I lead such an intriguing life that y'all are never going to get caught up on the adventures of the last few days. Perhaps I should reduce it to prose poetry.

  Key phrases

Highest pollen count ever.
Snot vs. stuffy nose. Sweating in bed.
Pollen continues to coat the cars,
the cats, the Koko, my head.

No Adderall until after surgery.
And on the third night I rose again
from the bed at two in the morning,
sleep a dream, nowhere to be seen.
I was bored with counting my own breaths,
with thinking about Mother, my dad, the dead coal miners,
the quilt I can't concentrate enough
to sew, the everlasting laundry.

I walked, that night and since, hither, thither, nowhere.
Sit, stand, lie down; it's all the same:  I'm awake
and watch dawn lightening the far side of my blinds.

Bring your C-PAP machine;
you'll need it in the recovery room.
The woman who delivered my C-PAP machine
in 2006 said good-bye when she left. I
never heard from her again and thus did not know
that the facemask needs replaced each quarter,
the gel pads each month, the tubing every time
you turn around.

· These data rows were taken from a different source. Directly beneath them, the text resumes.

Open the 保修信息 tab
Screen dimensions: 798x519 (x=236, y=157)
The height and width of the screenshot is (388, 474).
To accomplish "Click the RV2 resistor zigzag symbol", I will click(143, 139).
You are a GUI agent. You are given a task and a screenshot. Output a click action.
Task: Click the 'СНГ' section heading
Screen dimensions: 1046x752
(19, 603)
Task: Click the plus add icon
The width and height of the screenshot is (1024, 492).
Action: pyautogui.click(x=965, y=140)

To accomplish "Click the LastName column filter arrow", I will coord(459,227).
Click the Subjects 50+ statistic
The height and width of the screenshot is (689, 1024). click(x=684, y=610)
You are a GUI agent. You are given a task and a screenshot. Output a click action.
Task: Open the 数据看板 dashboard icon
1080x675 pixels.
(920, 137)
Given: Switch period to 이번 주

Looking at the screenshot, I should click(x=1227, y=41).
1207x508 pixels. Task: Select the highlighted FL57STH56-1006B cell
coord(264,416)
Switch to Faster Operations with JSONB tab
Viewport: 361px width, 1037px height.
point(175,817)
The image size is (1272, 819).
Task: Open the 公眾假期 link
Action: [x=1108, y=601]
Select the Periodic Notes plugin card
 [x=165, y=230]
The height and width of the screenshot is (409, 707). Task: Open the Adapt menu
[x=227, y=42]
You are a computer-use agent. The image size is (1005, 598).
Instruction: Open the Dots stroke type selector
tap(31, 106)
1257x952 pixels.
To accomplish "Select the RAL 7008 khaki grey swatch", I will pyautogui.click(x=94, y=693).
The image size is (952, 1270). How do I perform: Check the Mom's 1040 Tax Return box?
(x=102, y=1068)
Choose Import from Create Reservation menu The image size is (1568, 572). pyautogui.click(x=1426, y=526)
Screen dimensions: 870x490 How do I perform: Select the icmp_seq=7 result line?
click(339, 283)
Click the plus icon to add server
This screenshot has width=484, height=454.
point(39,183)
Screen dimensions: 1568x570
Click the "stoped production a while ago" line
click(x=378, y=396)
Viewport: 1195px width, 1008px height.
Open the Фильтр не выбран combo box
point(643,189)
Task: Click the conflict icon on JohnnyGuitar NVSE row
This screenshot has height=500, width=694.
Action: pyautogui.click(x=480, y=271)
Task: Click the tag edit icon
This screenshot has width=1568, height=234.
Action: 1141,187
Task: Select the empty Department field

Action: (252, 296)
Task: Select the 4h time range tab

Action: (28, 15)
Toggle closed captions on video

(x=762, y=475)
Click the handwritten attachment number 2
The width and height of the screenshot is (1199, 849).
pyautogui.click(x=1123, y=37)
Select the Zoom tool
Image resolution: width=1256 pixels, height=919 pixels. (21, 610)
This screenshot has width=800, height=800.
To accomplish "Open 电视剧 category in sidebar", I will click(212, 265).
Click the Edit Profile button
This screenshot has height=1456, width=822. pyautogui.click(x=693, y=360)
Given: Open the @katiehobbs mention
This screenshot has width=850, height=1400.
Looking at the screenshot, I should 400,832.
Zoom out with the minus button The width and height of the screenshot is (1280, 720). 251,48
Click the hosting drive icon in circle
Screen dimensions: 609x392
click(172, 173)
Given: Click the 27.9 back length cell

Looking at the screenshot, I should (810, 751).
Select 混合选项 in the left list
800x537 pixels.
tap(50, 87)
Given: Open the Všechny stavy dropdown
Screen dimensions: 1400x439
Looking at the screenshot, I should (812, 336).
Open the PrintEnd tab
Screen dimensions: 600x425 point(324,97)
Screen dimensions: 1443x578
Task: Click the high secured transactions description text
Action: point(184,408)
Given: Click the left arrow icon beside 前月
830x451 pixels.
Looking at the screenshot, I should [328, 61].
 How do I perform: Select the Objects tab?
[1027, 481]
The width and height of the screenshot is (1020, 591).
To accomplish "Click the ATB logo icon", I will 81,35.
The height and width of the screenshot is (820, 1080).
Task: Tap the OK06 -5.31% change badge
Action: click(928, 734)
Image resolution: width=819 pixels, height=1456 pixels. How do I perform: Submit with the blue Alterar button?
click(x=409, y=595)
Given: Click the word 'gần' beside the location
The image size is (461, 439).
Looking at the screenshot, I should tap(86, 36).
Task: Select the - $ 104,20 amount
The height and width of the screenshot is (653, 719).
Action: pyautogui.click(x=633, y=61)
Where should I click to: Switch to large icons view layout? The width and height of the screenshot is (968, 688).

At pre-registration, when I learned
the machine will help me to regain consciousness,
I checked into things, called around, got the information,
found a company interested in providing service along
with equipment and in exchange receiving payment.
Now everything plastic or gel is new, as is the machine's humidifier,
which broke who knows when; and also I learned that
ever since the twelfth of March I've worn that alien space gear
on my head to no avail, the original product too aged to do any good.
Now I'll not die before I wake,
at home tonight or in recovery tomorrow.
Note: in telling you this, I by no means am suggesting
there is anything positive about cancer.  Cancer is not
our friend, no matter how many pink ribbons
you drape upon it.

Due dates.
Funny to think at one time "due dates" meant the power bill
and my daughters' coming births.  Now they're the Louisville Slugger
banks are using on our headlights to keep those coins rolling in.
It's the economy, stupid, and the poor bankers and other former
stalwart upright citizens are going to get their pieces of silver
off all our backs.  I have three checking accounts, because
being ADHD I want my life as complicated as is fuckingly possible,
and none of them had quite the number of dollars I needed, and
my government funds have not yet been deposited,
although often they arrive early, and so at 4:48 I was
on the phone making cancer jokes with my friend at the
brokerage house after we figured out how to move the five bucks
or so I was short; and we almost forgot to hang up in time
to keep my APR at its new usorious rate, established when Congress
voted to protect me from credit card companies.


Antibacterial soaps.
The nurse at pre-registration didn't believe
we have no antibacterial soaps.
"Like Dial," she said, "but anything you've got will do."
"I don't have any, but I can get a bar," I say.
"Any you have at your house already will do," she said.
"I don't have any at my house," I said.  "I don't use it."
Apparently she doesn't know bacteria is our friend;
and the random slaughter we commit on it means that soap
she wants me to use won't work when needed,
except for me, once I go buy a bar to use tomorrow,
which I would have done an hour ago except --
in honor of my surgery being tomorrow --
my car ran hot as I sat in the drivethrough at
Starlight Diner awaiting my loaded hot dogs.
"Broken gizmo" was the diagnosis.
Yep.  There's a lot of that going around.


We're out of ice cream. I want a Mountain Dew Code Red float but can't make one because even if I run to one of the three nearby stores for ice cream, I still have to travel to Kroger's for Mountain Dew Code Red, which is actually a very fine addiction.  Like red Kool-Aid but you can make floats with it.